[Start of section]
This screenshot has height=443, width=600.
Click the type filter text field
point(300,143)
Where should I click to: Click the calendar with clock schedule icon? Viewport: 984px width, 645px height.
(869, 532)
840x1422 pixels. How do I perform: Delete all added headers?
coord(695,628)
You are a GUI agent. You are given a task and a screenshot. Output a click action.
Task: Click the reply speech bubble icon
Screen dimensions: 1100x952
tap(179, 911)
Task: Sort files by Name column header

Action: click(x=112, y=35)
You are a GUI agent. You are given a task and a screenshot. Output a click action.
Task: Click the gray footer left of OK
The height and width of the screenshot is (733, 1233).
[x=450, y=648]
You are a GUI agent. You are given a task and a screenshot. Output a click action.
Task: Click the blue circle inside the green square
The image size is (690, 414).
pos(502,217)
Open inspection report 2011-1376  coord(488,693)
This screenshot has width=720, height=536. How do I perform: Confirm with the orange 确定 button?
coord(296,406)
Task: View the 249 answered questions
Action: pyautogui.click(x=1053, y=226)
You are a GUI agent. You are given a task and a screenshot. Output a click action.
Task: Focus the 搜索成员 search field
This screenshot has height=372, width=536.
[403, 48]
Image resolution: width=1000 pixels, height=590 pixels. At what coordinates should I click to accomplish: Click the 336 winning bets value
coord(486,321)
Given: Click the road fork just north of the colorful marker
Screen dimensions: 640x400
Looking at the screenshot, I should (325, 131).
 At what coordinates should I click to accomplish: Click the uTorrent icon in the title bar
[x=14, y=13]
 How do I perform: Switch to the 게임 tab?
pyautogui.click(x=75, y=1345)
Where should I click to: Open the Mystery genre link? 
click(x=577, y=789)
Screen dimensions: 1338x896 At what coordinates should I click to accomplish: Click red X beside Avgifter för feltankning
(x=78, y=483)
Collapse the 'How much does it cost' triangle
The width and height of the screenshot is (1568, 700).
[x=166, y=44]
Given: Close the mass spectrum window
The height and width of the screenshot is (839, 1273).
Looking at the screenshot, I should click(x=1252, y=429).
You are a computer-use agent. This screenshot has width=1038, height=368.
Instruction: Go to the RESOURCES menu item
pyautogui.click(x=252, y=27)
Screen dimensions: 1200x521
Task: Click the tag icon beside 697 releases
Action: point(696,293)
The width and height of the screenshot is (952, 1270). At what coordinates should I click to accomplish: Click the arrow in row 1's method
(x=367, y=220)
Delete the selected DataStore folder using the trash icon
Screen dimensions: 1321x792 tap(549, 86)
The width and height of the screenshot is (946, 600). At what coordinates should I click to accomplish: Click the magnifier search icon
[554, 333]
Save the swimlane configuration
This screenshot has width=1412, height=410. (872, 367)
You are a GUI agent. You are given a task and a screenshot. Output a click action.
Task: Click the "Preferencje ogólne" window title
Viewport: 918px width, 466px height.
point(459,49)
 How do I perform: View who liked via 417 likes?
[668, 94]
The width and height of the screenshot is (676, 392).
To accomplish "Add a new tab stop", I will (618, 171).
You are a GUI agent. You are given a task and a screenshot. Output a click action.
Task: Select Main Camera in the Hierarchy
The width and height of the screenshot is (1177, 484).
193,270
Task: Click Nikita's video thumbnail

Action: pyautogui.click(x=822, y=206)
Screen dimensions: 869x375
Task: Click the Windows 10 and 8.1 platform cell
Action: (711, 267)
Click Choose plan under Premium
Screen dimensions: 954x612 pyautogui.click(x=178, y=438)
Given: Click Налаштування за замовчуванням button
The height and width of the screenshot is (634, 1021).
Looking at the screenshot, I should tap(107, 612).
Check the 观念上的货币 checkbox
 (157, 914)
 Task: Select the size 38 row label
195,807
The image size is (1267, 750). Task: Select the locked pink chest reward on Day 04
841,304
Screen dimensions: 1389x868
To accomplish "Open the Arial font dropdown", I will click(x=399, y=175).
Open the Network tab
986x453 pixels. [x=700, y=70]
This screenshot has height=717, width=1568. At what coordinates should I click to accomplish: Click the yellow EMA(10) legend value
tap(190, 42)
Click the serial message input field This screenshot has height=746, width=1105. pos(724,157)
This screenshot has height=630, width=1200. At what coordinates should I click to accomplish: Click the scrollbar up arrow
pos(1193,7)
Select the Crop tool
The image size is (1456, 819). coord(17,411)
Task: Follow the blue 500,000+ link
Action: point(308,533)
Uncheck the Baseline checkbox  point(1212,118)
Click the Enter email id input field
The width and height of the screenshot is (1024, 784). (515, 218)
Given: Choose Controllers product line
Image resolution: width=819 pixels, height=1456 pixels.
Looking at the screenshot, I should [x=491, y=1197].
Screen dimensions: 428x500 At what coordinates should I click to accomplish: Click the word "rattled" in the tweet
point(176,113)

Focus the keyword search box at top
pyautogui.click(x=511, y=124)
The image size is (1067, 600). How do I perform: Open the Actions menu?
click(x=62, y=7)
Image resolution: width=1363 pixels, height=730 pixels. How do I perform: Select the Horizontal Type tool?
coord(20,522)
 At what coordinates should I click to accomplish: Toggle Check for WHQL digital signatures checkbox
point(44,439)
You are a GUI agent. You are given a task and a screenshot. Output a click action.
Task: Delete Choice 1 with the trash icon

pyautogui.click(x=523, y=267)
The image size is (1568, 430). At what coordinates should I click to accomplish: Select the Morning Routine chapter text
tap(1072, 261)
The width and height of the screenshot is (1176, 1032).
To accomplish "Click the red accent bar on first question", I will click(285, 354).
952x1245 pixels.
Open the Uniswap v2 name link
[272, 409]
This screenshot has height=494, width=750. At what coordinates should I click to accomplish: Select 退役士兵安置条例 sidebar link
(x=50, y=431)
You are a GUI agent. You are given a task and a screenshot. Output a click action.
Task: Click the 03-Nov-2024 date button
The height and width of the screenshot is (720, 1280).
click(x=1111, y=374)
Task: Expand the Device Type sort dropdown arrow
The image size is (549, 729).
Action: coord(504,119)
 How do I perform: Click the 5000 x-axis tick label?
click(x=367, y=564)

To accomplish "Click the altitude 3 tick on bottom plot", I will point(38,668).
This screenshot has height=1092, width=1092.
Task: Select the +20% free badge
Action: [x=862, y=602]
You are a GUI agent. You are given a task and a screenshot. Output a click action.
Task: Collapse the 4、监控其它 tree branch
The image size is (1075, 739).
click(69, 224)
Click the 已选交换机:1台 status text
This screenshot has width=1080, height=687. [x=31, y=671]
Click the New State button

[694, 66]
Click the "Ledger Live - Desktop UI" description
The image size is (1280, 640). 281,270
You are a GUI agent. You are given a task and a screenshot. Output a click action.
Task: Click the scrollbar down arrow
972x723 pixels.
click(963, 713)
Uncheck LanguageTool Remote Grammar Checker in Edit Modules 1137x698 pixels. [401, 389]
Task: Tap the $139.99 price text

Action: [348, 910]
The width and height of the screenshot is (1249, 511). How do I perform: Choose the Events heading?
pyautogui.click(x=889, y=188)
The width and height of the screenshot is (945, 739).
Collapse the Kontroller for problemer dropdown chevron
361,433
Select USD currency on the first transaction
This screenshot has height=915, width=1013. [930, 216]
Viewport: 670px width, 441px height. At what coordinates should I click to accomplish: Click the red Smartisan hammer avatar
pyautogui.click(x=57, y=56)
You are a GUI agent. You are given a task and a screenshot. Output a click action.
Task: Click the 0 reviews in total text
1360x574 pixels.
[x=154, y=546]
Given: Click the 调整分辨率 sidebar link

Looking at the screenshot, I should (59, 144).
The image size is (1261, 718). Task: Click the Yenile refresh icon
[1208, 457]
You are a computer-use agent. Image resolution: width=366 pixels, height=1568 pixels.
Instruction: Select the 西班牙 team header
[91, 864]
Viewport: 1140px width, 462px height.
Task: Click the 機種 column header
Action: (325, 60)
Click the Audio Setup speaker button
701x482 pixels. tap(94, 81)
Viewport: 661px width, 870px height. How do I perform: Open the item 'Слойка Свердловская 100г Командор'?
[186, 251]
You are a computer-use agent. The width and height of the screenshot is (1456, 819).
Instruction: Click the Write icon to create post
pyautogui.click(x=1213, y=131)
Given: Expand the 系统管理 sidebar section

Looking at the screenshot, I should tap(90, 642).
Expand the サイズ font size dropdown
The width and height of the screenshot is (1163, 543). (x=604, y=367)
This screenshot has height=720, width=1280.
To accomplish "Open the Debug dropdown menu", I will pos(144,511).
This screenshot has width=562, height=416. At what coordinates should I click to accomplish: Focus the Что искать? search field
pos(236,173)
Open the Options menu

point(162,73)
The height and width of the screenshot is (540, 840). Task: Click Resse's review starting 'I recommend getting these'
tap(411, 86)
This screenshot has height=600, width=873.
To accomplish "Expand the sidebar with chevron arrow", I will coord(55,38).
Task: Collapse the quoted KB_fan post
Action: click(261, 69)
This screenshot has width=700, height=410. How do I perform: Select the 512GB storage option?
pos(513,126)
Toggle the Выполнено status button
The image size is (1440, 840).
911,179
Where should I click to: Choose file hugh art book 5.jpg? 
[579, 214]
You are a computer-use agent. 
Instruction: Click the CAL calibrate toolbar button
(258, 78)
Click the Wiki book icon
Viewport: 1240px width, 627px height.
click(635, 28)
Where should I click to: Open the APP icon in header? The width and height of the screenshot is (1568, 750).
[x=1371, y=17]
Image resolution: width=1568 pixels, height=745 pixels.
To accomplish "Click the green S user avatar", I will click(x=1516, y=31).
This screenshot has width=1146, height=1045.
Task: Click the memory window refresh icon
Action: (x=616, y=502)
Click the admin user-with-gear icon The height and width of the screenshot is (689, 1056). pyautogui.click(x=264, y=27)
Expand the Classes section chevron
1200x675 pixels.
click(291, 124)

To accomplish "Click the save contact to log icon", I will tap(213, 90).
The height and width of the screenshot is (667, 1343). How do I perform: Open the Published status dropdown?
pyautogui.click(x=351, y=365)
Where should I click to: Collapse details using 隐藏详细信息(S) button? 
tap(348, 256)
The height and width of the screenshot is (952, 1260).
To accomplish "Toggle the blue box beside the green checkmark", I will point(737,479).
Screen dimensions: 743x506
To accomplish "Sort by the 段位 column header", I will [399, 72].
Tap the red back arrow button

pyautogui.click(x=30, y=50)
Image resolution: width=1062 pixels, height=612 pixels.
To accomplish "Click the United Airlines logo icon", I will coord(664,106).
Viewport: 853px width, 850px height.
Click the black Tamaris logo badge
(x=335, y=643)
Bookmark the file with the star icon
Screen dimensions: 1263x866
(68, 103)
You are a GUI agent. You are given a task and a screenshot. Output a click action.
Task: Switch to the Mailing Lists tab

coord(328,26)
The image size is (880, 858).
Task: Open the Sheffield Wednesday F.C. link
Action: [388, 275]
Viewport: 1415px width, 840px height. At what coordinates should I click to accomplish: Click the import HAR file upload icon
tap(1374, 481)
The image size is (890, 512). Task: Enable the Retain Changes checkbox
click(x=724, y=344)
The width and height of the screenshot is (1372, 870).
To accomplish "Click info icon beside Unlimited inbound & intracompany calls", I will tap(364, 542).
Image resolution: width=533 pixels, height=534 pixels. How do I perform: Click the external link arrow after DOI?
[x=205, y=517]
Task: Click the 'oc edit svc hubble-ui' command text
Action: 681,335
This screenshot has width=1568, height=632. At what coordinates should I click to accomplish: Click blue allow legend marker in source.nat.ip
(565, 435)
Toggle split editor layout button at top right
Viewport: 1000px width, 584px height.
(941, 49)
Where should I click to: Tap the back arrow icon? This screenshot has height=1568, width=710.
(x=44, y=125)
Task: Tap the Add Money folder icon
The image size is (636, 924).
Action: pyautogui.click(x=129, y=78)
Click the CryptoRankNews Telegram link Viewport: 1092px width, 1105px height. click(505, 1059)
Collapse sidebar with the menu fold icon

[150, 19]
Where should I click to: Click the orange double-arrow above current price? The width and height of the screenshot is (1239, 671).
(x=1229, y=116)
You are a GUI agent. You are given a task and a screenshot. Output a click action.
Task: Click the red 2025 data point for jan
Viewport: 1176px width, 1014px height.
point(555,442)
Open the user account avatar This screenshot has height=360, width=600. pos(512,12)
[End of section]
→ **PROBLEM DETAILS**: When the line with "Task: Click the 03-Nov-2024 date button" is reached in the data above, start copying there, and copy each line exactly until the line with "Task: Click the scrollbar down arrow" has been copied; copy nothing else.

→ **EXERCISE OUTPUT**:
Task: Click the 03-Nov-2024 date button
The height and width of the screenshot is (720, 1280).
click(x=1111, y=374)
Task: Expand the Device Type sort dropdown arrow
The image size is (549, 729).
Action: coord(504,119)
 How do I perform: Click the 5000 x-axis tick label?
click(x=367, y=564)

To accomplish "Click the altitude 3 tick on bottom plot", I will point(38,668).
This screenshot has height=1092, width=1092.
Task: Select the +20% free badge
Action: [x=862, y=602]
You are a GUI agent. You are given a task and a screenshot. Output a click action.
Task: Collapse the 4、监控其它 tree branch
The image size is (1075, 739).
click(69, 224)
Click the 已选交换机:1台 status text
This screenshot has width=1080, height=687. [x=31, y=671]
Click the New State button

[694, 66]
Click the "Ledger Live - Desktop UI" description
The image size is (1280, 640). 281,270
You are a GUI agent. You are given a task and a screenshot. Output a click action.
Task: Click the scrollbar down arrow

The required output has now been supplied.